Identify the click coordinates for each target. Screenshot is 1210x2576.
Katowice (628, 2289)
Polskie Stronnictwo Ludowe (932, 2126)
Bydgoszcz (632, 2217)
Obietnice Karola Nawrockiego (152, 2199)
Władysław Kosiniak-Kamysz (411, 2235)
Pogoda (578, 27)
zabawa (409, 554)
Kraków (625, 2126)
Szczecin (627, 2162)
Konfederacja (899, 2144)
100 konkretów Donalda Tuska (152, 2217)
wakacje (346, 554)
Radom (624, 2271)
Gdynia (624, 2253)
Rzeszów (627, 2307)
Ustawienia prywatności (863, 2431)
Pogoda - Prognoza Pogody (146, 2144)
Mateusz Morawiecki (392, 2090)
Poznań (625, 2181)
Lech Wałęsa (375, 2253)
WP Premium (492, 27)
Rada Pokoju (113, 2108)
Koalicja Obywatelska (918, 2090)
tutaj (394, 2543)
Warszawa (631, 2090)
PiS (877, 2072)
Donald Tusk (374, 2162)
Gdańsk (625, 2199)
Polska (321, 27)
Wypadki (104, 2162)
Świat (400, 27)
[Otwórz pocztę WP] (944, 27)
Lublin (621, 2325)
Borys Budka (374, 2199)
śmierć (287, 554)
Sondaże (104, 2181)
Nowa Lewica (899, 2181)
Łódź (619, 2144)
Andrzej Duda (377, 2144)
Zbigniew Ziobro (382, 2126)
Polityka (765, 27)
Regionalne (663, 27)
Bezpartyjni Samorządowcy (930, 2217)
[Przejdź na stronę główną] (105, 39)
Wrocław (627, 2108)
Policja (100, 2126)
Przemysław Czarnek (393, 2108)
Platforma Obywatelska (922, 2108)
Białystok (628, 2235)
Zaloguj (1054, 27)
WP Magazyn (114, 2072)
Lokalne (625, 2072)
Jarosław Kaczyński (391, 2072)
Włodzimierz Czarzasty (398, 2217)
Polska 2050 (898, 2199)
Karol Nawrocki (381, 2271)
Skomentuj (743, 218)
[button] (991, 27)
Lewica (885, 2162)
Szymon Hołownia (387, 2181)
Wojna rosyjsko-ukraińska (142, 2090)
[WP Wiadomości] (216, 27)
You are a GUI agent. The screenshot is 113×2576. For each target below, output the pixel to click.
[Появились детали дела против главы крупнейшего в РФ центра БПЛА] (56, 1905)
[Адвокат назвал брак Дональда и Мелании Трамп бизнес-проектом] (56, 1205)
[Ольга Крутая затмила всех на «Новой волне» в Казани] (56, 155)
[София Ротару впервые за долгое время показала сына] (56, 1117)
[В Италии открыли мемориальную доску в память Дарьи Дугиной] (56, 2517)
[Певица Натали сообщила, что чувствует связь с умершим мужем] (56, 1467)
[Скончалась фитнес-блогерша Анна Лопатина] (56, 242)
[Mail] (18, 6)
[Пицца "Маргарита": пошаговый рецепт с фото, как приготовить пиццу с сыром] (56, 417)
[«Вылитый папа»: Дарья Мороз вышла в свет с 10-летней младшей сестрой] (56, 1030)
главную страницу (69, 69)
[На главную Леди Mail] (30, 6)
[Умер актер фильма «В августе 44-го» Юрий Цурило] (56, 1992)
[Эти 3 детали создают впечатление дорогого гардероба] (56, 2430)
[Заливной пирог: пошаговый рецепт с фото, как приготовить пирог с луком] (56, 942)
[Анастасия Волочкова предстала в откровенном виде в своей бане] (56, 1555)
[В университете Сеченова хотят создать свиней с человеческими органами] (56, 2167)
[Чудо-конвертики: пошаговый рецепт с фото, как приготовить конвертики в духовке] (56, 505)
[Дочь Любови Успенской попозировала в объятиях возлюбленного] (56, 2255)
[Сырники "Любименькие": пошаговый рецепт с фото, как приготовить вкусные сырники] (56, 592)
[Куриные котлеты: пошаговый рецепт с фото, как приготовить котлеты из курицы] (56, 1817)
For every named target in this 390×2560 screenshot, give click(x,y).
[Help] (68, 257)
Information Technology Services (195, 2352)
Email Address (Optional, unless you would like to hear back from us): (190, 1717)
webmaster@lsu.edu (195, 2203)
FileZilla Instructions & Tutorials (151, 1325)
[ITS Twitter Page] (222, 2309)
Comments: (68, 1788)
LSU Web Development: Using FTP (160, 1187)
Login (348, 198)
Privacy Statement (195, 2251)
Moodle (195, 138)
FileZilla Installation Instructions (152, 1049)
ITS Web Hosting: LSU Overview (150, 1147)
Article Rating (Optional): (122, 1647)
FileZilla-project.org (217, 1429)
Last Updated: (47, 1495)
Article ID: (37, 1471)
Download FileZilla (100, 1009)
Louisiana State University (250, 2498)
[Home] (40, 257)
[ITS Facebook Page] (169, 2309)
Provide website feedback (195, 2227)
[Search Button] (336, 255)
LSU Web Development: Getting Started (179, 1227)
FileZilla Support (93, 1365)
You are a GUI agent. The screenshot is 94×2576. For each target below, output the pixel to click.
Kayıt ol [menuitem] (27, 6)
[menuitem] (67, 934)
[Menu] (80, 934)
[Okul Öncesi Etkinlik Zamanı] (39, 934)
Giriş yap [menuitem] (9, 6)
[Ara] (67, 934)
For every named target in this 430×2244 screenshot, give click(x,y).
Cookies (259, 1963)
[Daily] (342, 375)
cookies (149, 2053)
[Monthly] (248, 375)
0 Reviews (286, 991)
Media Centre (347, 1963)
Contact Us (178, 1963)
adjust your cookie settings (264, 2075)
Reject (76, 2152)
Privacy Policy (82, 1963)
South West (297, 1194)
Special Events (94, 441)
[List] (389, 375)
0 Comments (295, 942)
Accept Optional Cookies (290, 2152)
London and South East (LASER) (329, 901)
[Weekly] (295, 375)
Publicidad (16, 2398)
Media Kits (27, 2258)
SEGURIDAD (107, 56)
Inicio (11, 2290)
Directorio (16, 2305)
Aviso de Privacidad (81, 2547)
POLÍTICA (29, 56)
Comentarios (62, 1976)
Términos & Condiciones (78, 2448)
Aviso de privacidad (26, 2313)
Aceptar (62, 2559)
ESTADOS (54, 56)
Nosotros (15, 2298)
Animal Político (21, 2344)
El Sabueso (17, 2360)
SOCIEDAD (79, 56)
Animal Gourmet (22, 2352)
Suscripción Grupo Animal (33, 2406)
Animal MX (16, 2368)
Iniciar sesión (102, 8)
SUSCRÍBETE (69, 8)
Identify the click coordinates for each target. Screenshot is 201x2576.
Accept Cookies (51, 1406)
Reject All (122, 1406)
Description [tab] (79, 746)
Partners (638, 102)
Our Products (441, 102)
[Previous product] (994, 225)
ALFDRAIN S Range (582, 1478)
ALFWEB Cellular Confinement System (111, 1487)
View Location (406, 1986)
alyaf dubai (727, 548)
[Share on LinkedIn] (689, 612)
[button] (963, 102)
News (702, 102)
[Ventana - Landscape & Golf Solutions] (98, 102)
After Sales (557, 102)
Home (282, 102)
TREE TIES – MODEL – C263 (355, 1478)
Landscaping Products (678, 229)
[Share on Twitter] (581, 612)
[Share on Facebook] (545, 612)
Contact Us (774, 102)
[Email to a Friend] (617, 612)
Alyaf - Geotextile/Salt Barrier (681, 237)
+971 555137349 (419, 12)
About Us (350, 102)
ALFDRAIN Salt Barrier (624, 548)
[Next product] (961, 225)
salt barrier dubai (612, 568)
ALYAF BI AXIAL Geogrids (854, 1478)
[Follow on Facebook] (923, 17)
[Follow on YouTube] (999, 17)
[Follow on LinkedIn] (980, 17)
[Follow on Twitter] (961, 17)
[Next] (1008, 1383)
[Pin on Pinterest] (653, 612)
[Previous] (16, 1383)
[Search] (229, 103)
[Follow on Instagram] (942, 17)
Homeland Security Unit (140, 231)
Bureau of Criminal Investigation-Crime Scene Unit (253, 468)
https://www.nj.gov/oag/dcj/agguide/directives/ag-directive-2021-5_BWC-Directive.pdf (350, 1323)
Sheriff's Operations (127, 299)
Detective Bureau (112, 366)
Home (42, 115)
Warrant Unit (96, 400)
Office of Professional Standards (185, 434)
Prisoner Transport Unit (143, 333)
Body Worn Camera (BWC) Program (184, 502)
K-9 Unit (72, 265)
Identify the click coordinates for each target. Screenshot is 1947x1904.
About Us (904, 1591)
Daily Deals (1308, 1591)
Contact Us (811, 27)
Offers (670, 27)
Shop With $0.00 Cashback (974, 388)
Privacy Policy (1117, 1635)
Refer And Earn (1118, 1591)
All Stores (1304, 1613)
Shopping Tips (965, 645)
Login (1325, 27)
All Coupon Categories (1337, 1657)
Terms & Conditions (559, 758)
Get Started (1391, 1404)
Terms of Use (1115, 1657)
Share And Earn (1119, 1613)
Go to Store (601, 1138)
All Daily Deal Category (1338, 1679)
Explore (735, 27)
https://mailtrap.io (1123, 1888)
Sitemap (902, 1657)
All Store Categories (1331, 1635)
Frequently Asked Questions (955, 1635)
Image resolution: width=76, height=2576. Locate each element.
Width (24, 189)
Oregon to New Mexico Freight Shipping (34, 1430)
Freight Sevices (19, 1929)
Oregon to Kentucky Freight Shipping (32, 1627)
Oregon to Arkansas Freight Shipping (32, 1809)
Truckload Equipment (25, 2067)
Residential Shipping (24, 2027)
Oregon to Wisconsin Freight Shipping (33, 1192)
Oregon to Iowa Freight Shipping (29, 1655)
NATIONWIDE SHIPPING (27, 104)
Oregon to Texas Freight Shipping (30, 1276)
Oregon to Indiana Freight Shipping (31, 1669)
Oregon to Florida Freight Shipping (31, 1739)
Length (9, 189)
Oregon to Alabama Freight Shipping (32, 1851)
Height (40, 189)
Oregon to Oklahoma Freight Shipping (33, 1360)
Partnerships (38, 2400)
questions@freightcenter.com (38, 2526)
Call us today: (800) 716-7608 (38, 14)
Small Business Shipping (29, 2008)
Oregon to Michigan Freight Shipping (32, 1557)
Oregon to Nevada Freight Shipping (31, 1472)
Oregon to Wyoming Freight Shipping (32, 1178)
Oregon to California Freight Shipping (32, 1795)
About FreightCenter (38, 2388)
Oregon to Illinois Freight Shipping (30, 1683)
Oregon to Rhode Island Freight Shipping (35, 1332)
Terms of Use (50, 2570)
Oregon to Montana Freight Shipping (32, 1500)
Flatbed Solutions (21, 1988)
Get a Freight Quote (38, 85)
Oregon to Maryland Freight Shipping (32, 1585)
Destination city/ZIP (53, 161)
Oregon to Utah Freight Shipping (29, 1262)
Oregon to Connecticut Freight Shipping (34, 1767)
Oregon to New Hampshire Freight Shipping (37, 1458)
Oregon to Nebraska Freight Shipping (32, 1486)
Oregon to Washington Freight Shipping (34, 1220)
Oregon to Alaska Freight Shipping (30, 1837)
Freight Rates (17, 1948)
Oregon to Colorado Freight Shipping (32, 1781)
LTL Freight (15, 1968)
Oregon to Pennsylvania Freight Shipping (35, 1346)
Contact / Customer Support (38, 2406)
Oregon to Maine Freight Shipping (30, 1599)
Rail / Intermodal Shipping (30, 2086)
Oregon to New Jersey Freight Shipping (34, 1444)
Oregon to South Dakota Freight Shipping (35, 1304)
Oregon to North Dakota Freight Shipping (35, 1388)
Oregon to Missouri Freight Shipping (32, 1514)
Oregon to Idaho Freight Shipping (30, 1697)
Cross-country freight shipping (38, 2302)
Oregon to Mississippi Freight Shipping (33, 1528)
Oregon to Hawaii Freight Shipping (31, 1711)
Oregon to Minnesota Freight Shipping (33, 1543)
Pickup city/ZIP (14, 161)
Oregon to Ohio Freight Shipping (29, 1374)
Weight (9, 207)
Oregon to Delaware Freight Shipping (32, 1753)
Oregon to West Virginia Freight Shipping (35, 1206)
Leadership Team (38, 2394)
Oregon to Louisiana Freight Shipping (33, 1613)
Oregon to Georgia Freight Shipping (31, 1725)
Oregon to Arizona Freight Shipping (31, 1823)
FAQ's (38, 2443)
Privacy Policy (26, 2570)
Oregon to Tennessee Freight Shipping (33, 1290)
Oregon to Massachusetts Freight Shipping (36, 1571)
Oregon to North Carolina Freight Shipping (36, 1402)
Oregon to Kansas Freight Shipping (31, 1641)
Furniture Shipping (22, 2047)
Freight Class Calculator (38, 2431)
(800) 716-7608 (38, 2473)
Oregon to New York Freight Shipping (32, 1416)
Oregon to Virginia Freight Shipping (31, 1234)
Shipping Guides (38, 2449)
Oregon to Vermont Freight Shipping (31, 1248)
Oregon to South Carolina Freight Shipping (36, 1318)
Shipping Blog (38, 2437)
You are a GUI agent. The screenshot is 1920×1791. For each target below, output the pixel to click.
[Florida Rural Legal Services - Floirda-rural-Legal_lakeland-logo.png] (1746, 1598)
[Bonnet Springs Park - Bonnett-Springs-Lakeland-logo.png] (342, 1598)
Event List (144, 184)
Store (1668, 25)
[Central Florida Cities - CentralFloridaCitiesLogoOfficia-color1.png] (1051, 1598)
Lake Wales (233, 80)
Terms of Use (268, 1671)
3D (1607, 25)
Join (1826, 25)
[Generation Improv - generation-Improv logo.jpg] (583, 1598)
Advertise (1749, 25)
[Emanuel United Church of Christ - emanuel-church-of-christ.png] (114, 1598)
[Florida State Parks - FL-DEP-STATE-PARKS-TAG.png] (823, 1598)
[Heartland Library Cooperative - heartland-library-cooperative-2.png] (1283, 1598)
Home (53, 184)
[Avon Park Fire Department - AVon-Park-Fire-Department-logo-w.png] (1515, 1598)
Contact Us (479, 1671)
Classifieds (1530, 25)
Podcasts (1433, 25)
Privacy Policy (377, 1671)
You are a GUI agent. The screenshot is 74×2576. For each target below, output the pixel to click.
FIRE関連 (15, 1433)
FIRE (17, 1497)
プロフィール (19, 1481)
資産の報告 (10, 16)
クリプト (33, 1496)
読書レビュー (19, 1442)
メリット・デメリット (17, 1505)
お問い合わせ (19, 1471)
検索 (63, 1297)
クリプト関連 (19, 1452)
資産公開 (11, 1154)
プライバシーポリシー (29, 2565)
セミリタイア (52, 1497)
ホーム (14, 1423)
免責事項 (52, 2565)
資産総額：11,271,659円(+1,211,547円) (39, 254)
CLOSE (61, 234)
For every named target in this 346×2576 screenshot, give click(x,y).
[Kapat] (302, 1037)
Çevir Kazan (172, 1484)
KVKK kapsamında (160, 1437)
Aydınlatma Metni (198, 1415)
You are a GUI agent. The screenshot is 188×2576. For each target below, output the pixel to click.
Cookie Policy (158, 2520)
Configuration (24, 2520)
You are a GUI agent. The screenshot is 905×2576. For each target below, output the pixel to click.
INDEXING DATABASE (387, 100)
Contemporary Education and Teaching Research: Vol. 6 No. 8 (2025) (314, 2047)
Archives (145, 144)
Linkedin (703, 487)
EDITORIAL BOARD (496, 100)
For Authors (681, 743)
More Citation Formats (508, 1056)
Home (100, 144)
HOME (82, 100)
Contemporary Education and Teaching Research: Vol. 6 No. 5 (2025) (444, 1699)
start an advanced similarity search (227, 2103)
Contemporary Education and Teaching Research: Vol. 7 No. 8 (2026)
——————
> [Prompt]: Beginning with the first line of the entries, repeat each line exactly until you have reproduced the one containing "[Otwórz pocztę WP] (944, 27)", and add nothing further.

> [Solution to this task]:
Identify the click coordinates for each target. Screenshot is 1210x2576.
Katowice (628, 2289)
Polskie Stronnictwo Ludowe (932, 2126)
Bydgoszcz (632, 2217)
Obietnice Karola Nawrockiego (152, 2199)
Władysław Kosiniak-Kamysz (411, 2235)
Pogoda (578, 27)
zabawa (409, 554)
Kraków (625, 2126)
Szczecin (627, 2162)
Konfederacja (899, 2144)
100 konkretów Donalda Tuska (152, 2217)
wakacje (346, 554)
Radom (624, 2271)
Gdynia (624, 2253)
Rzeszów (627, 2307)
Ustawienia prywatności (863, 2431)
Pogoda - Prognoza Pogody (146, 2144)
Mateusz Morawiecki (392, 2090)
Poznań (625, 2181)
Lech Wałęsa (375, 2253)
WP Premium (492, 27)
Rada Pokoju (113, 2108)
Koalicja Obywatelska (918, 2090)
tutaj (394, 2543)
Warszawa (631, 2090)
PiS (877, 2072)
Donald Tusk (374, 2162)
Gdańsk (625, 2199)
Polska (321, 27)
Wypadki (104, 2162)
Świat (400, 27)
[Otwórz pocztę WP] (944, 27)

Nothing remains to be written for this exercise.